If Frank Ramirez had his way, his company's innovative cooling unit would be plugged into every commercial rooftop air conditioner in the United States -- a potential $30 billion market. Mr. Ramirez is chief executive of Ice Energy Inc., a manufacturer of an ice-chilled cooling system that takes the load off air conditioners during the day, when they're working their hardest and demand for electricity is at its highest.
"Electricity is the only commodity in the world that can't be economically or efficiently stored," says Mr. Ramirez, a Stanford MBA and former attorney at the Securities and Exchange Commission.
"Historically, it's been both expensive and typically bad for the environment and grossly inefficient."
Ice Energy's answer to the storage quandary is the Ice Bear 50. The unit, which costs $15,000, is the size of a small refrigerator and plugs into rooftop air conditioning units of commercial buildings. The system reduces peak demand by up to 95% and shifts 93% of electricity consumption for air conditioning from afternoon on-peak hours to nighttime off-peak. The Ice Bear makes ice at night, when the demand for electricity is low and at its cheapest. During the day, when the air conditioning unit is turned on, the pump sends warm refrigerant through the ice. The coolant is chilled and then pumped through pipes into the existing air conditioning system. Conventional air conditioners use a lot of electricity to produce cold refrigerant.
"What is incredibly apparent now is that the world is moving in the direction of adopting different approaches in how we manage energy, which makes Ice Energy a no-brainer," says Pete Higgins, founding partner of venture capital firm Second Avenue Partners in Seattle and one of Ice Energy's investors.

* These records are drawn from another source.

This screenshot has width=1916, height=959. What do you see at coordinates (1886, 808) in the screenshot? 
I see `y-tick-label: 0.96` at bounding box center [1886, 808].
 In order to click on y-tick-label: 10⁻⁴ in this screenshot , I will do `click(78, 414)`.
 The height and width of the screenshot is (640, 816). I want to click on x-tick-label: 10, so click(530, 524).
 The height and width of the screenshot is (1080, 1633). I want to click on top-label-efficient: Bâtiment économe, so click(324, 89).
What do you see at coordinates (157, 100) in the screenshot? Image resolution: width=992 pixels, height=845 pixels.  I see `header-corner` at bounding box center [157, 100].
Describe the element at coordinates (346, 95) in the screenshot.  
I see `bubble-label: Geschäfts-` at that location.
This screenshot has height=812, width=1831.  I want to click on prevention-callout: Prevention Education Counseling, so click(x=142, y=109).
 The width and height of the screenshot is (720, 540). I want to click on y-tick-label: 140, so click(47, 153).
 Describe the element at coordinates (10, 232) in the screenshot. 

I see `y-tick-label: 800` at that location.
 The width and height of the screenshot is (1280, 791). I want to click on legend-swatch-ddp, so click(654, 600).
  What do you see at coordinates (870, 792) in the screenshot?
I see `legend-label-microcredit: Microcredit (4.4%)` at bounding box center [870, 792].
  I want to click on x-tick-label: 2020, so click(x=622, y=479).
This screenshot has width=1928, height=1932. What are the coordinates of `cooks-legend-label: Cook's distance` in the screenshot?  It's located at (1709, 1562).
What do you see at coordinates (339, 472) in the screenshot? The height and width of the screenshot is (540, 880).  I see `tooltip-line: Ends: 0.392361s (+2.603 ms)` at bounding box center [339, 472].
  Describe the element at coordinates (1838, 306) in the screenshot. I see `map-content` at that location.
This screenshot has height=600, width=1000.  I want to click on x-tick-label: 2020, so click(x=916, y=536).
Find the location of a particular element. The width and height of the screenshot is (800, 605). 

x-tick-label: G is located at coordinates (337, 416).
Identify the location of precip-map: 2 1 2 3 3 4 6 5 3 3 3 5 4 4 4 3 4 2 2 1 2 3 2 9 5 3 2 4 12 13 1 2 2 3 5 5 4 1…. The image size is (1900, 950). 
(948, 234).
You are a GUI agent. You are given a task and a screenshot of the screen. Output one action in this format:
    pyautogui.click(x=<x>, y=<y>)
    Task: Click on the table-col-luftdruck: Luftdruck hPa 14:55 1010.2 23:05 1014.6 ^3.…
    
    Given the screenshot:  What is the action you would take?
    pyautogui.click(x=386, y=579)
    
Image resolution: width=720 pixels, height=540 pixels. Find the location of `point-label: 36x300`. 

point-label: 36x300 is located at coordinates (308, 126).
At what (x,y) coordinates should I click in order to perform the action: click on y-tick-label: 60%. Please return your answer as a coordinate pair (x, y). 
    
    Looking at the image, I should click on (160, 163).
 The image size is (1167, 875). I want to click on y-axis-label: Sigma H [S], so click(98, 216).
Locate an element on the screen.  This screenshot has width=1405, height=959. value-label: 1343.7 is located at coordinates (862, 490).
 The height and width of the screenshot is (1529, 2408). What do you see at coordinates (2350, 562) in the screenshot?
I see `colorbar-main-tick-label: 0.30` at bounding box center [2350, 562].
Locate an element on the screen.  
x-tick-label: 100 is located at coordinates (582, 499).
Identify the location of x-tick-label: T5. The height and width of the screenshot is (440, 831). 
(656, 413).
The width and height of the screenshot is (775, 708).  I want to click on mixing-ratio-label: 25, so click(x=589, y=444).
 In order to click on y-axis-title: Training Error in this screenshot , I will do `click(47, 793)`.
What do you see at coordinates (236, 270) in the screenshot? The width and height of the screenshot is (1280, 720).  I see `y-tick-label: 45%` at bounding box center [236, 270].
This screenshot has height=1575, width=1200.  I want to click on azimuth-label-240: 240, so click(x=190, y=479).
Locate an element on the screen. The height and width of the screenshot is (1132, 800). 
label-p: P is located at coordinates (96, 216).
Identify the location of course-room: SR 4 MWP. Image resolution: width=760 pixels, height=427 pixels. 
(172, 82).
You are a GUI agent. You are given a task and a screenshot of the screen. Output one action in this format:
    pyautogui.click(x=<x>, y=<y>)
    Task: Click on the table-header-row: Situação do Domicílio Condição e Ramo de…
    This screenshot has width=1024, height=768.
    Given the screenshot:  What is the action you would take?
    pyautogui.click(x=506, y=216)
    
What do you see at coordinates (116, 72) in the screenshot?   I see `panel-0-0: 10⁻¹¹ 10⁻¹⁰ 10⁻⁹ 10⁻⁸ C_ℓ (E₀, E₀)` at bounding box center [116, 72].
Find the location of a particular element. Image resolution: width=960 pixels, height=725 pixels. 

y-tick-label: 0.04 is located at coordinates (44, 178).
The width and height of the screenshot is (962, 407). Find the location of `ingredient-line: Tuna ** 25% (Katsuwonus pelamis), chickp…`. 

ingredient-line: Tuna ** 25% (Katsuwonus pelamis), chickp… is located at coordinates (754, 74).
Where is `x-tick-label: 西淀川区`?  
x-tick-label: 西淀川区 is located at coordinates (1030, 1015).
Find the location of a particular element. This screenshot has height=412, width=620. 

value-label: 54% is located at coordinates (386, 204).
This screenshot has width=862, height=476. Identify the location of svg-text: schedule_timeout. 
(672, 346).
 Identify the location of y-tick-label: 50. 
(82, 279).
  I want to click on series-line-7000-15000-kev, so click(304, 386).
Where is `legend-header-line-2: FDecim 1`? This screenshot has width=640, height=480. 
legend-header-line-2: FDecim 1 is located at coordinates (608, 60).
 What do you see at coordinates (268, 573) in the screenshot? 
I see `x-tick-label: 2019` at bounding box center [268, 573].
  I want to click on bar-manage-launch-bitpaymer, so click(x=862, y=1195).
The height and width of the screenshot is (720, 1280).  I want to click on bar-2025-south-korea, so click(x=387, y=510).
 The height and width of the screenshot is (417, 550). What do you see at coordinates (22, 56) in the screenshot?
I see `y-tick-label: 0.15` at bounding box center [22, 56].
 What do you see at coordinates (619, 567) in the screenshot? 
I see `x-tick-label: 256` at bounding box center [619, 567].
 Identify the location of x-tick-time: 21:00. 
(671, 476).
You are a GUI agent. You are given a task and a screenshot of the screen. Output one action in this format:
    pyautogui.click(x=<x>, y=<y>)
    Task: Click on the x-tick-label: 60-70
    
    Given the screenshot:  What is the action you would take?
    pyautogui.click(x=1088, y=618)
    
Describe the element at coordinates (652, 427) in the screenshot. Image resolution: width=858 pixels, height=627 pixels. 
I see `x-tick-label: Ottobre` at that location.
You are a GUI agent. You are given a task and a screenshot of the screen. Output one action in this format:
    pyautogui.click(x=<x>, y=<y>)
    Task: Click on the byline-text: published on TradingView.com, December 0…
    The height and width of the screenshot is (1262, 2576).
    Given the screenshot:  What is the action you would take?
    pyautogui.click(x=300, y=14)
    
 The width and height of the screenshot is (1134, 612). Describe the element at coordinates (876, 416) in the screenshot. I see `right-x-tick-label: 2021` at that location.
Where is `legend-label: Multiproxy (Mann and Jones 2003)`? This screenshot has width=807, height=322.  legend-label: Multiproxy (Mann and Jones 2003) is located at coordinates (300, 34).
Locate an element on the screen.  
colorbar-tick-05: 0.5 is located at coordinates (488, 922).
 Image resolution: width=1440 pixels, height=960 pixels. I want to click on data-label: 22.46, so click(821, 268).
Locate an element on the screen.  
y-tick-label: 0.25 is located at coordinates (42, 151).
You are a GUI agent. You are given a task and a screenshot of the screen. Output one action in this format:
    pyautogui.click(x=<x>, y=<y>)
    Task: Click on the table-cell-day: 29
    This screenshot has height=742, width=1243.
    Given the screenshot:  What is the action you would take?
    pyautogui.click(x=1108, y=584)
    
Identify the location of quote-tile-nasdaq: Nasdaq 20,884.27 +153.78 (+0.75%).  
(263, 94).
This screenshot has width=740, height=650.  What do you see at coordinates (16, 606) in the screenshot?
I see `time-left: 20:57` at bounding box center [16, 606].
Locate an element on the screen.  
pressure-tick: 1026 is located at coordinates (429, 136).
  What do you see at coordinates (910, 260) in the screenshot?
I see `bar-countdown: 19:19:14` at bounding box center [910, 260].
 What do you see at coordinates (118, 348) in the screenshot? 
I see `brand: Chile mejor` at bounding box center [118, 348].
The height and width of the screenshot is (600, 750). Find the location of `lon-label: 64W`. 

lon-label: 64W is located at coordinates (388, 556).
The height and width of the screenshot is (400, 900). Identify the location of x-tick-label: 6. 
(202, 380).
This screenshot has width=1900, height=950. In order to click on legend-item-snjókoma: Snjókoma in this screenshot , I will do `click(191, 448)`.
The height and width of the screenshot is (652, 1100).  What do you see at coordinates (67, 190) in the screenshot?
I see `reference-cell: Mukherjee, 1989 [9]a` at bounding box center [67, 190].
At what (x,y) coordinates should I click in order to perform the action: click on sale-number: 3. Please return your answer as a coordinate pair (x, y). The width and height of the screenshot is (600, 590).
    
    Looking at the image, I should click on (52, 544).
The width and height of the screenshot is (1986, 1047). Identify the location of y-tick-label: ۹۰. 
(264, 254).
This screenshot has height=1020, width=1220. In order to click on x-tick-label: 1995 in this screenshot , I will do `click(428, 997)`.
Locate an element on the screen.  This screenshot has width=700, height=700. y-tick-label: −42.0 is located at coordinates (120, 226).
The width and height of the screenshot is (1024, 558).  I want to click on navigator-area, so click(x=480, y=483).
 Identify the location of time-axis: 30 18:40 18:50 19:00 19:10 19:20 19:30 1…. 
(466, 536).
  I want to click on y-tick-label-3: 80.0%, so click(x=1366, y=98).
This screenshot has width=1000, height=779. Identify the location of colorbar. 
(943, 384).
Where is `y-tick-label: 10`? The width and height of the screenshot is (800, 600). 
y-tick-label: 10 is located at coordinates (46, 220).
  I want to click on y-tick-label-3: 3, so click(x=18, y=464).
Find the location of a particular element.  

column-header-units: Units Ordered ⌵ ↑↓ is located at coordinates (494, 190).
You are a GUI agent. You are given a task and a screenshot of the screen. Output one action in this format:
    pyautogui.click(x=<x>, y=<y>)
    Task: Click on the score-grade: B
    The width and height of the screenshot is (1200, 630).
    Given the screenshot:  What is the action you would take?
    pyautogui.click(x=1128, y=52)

Headquartered in Windsor, Colorado, Ice Energy was founded in 2003 by Mr. Ramirez, Greg Tropsa, and Brian Parsonnet. All are self-described serial entrepreneurs who have a passion for the environment and an understanding of the problems associated with the country's overloaded power plants. The three, along with help from friends, kicked in the first $10 million to start the company. The company raised another $25 million from Goldman Sachs and three venture capital firms.
In May, Ice Energy will debut an updated model of the Ice Bear 50. The newer unit, called the Ice Bear 30, is smaller and will cost around $6,000. It is also designed for a broader target audience. The much larger and customized chilled-air units operate on about 2% of the nation's buildings, like skyscrapers, hospitals, and universities, the other 98% of commercial buildings are cooled with refrigerant-based systems.
"The Ice Bear 30 is designed for that sweet spot," says Mr. Ramirez. "It's potentially a $30 billion-a-year opportunity."
This clean technology, known as "permanent load shifting" (PLS) is being pushed by the California Public Utilities Commission after sweltering heat waves strained the state's power grids triggering blackouts. These new energy-saving initiatives have been a boon for companies like Ice Energy. In the last 18 months, Ice Energy has teamed with numerous utility companies, including Pacific Gas & Electric Company (PG&E) and Southern California Edison. For example, PG&E's "Shift and Save" initiative offers rebates and annual incentives for commercial users that add the Ice Bear system to their air conditioners. More than 95% of the company's sales come from utility company partnerships. Ice energy is projecting sales of $15 million this year, up from $1 million in 2007.